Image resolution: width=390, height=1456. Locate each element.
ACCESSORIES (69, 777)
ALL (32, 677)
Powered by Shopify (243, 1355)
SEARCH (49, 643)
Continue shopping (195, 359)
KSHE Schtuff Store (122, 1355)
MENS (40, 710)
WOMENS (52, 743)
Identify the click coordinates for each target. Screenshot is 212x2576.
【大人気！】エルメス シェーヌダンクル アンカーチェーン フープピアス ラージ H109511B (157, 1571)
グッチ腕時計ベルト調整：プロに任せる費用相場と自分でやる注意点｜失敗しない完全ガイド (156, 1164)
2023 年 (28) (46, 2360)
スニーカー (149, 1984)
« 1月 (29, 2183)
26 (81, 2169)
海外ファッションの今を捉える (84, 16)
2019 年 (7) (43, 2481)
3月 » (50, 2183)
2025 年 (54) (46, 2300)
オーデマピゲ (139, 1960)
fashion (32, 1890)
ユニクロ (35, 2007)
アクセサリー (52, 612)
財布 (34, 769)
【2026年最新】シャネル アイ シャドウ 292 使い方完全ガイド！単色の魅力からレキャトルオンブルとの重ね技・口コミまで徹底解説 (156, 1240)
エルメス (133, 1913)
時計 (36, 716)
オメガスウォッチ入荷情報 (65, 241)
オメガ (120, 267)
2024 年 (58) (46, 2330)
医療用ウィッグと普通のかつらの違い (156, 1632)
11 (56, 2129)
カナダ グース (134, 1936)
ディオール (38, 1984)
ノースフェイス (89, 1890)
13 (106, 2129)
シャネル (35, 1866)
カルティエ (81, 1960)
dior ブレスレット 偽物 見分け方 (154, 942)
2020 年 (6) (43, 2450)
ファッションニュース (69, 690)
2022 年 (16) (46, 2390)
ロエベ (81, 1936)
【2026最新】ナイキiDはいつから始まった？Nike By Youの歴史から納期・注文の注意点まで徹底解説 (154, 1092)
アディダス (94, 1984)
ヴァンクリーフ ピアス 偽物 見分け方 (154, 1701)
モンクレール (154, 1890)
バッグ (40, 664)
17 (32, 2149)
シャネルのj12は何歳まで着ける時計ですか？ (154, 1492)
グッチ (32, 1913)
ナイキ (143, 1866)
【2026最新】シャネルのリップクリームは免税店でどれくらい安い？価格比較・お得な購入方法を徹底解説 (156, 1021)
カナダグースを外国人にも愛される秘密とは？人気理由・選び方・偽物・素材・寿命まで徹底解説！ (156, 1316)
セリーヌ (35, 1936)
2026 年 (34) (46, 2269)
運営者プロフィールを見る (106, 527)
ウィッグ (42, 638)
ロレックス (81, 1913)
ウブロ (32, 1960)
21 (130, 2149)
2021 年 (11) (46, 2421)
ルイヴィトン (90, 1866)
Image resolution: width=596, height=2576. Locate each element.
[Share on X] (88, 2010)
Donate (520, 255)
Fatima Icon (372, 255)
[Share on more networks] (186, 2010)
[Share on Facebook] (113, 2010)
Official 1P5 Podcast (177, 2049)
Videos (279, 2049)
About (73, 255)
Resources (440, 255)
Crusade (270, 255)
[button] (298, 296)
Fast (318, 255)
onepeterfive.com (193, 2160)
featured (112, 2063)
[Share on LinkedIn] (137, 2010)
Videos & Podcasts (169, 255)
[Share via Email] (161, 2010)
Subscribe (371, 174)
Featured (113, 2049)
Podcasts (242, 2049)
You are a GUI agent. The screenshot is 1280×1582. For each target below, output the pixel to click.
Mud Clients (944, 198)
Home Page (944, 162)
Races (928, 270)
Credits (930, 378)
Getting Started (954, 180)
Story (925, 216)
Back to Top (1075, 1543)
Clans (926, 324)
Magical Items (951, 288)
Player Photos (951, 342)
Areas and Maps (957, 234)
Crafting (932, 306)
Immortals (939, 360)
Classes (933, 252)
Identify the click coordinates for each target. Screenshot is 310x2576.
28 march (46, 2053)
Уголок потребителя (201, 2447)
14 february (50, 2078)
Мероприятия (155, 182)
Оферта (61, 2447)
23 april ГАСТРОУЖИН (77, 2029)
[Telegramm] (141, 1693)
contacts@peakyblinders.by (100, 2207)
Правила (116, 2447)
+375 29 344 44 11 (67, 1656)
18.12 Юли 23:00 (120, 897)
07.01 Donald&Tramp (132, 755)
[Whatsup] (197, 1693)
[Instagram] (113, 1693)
== == ==
_Exercise_
Exactly as written, output the material once more.

_Solution for this problem_
Image resolution: width=390, height=1456. Locate each element.
ACCESSORIES (69, 777)
ALL (32, 677)
Powered by Shopify (243, 1355)
SEARCH (49, 643)
Continue shopping (195, 359)
KSHE Schtuff Store (122, 1355)
MENS (40, 710)
WOMENS (52, 743)
Identify the click coordinates for each target. Screenshot is 212x2576.
【大人気！】エルメス シェーヌダンクル アンカーチェーン フープピアス ラージ H109511B (157, 1571)
グッチ腕時計ベルト調整：プロに任せる費用相場と自分でやる注意点｜失敗しない完全ガイド (156, 1164)
2023 年 (28) (46, 2360)
スニーカー (149, 1984)
« 1月 (29, 2183)
26 (81, 2169)
海外ファッションの今を捉える (84, 16)
2019 年 (7) (43, 2481)
3月 » (50, 2183)
2025 年 (54) (46, 2300)
オーデマピゲ (139, 1960)
fashion (32, 1890)
ユニクロ (35, 2007)
アクセサリー (52, 612)
財布 (34, 769)
【2026年最新】シャネル アイ シャドウ 292 使い方完全ガイド！単色の魅力からレキャトルオンブルとの重ね技・口コミまで徹底解説 (156, 1240)
エルメス (133, 1913)
時計 (36, 716)
オメガスウォッチ入荷情報 (65, 241)
オメガ (120, 267)
2024 年 (58) (46, 2330)
医療用ウィッグと普通のかつらの違い (156, 1632)
11 (56, 2129)
カナダ グース (134, 1936)
ディオール (38, 1984)
ノースフェイス (89, 1890)
13 (106, 2129)
シャネル (35, 1866)
カルティエ (81, 1960)
dior ブレスレット 偽物 見分け方 (154, 942)
2020 年 (6) (43, 2450)
ファッションニュース (69, 690)
2022 年 (16) (46, 2390)
ロエベ (81, 1936)
【2026最新】ナイキiDはいつから始まった？Nike By Youの歴史から納期・注文の注意点まで徹底解説 (154, 1092)
アディダス (94, 1984)
ヴァンクリーフ ピアス 偽物 見分け方 (154, 1701)
モンクレール (154, 1890)
バッグ (40, 664)
17 (32, 2149)
シャネルのj12は何歳まで着ける時計ですか？ (154, 1492)
グッチ (32, 1913)
ナイキ (143, 1866)
【2026最新】シャネルのリップクリームは免税店でどれくらい安い？価格比較・お得な購入方法を徹底解説 (156, 1021)
カナダグースを外国人にも愛される秘密とは？人気理由・選び方・偽物・素材・寿命まで徹底解説！ (156, 1316)
セリーヌ (35, 1936)
2026 年 (34) (46, 2269)
運営者プロフィールを見る (106, 527)
ウィッグ (42, 638)
ロレックス (81, 1913)
ウブロ (32, 1960)
21 (130, 2149)
2021 年 (11) (46, 2421)
ルイヴィトン (90, 1866)
Image resolution: width=596, height=2576. Locate each element.
[Share on X] (88, 2010)
Donate (520, 255)
Fatima Icon (372, 255)
[Share on more networks] (186, 2010)
[Share on Facebook] (113, 2010)
Official 1P5 Podcast (177, 2049)
Videos (279, 2049)
About (73, 255)
Resources (440, 255)
Crusade (270, 255)
[button] (298, 296)
Fast (318, 255)
onepeterfive.com (193, 2160)
featured (112, 2063)
[Share on LinkedIn] (137, 2010)
Videos & Podcasts (169, 255)
[Share via Email] (161, 2010)
Subscribe (371, 174)
Featured (113, 2049)
Podcasts (242, 2049)
You are a GUI agent. The screenshot is 1280×1582. For each target below, output the pixel to click.
Mud Clients (944, 198)
Home Page (944, 162)
Races (928, 270)
Credits (930, 378)
Getting Started (954, 180)
Story (925, 216)
Back to Top (1075, 1543)
Clans (926, 324)
Magical Items (951, 288)
Player Photos (951, 342)
Areas and Maps (957, 234)
Crafting (932, 306)
Immortals (939, 360)
Classes (933, 252)
Identify the click coordinates for each target. Screenshot is 310x2576.
28 march (46, 2053)
Уголок потребителя (201, 2447)
14 february (50, 2078)
Мероприятия (155, 182)
Оферта (61, 2447)
23 april ГАСТРОУЖИН (77, 2029)
[Telegramm] (141, 1693)
contacts@peakyblinders.by (100, 2207)
Правила (116, 2447)
+375 29 344 44 11 (67, 1656)
18.12 Юли 23:00 (120, 897)
07.01 Donald&Tramp (132, 755)
[Whatsup] (197, 1693)
[Instagram] (113, 1693)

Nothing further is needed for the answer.